TASK STATEMENT:
Copy the records below, from the line containing "Task: Click the KCB club logo" through the last line; leave out pictures.

(Stored records)
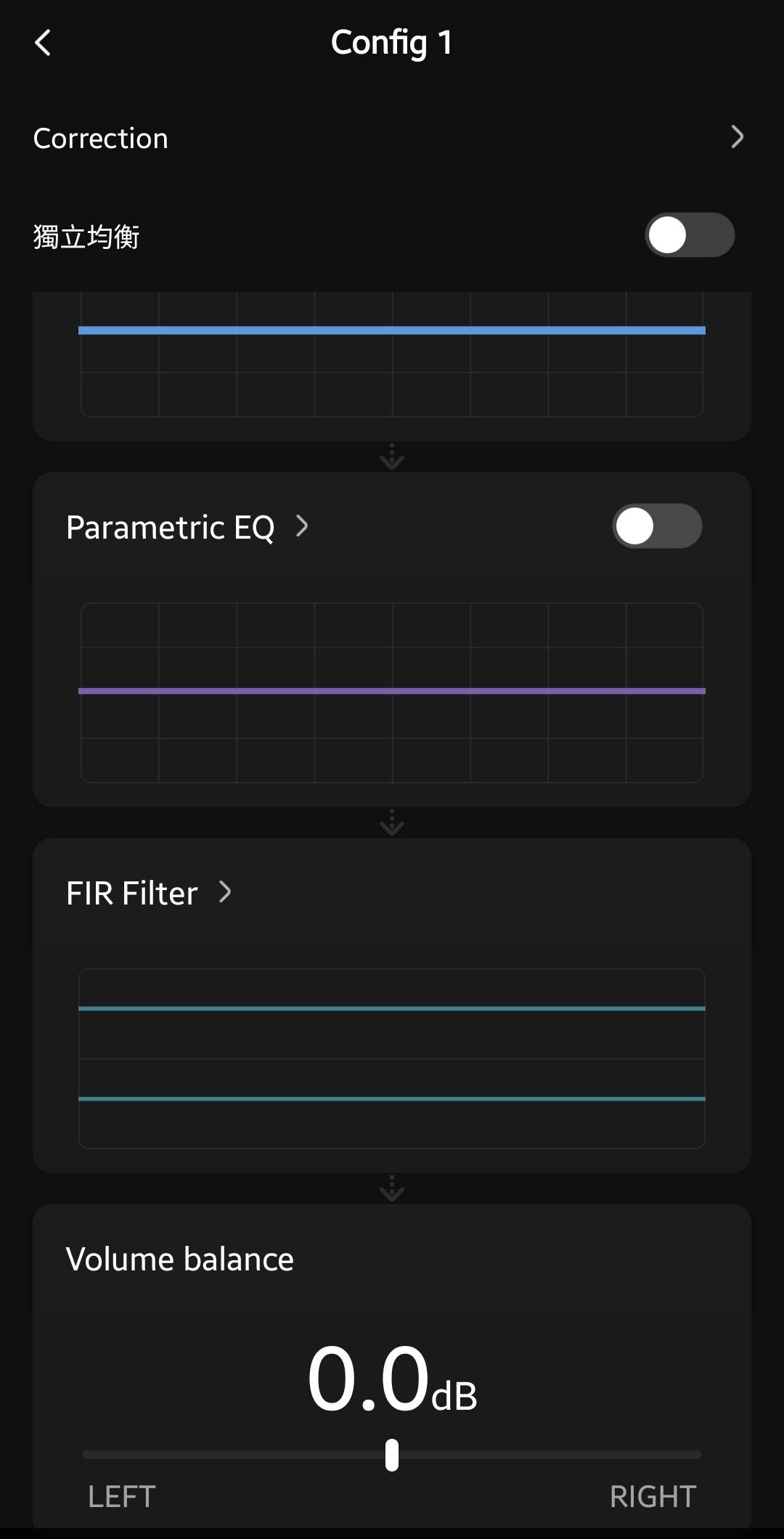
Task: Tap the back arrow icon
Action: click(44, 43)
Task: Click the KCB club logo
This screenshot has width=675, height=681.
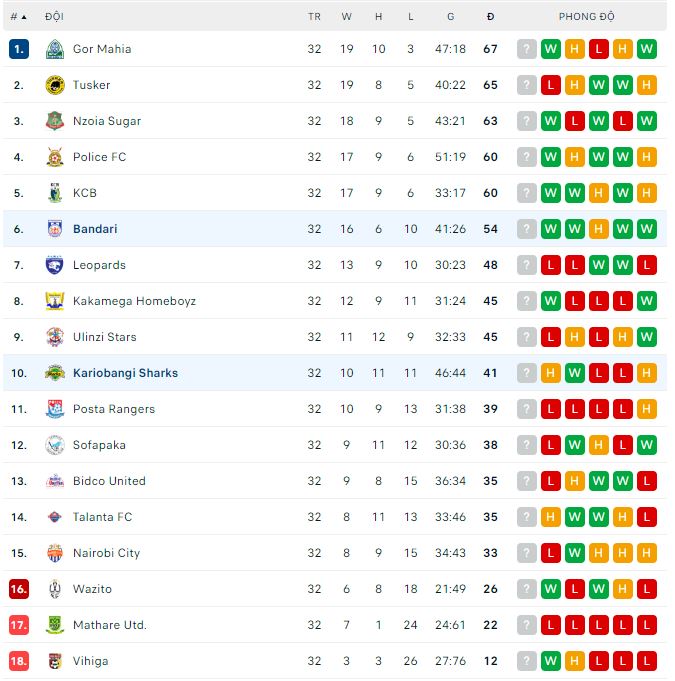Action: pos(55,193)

TASK SOLUTION:
Task: Click the KCB club logo
This screenshot has width=675, height=681.
Action: pos(55,193)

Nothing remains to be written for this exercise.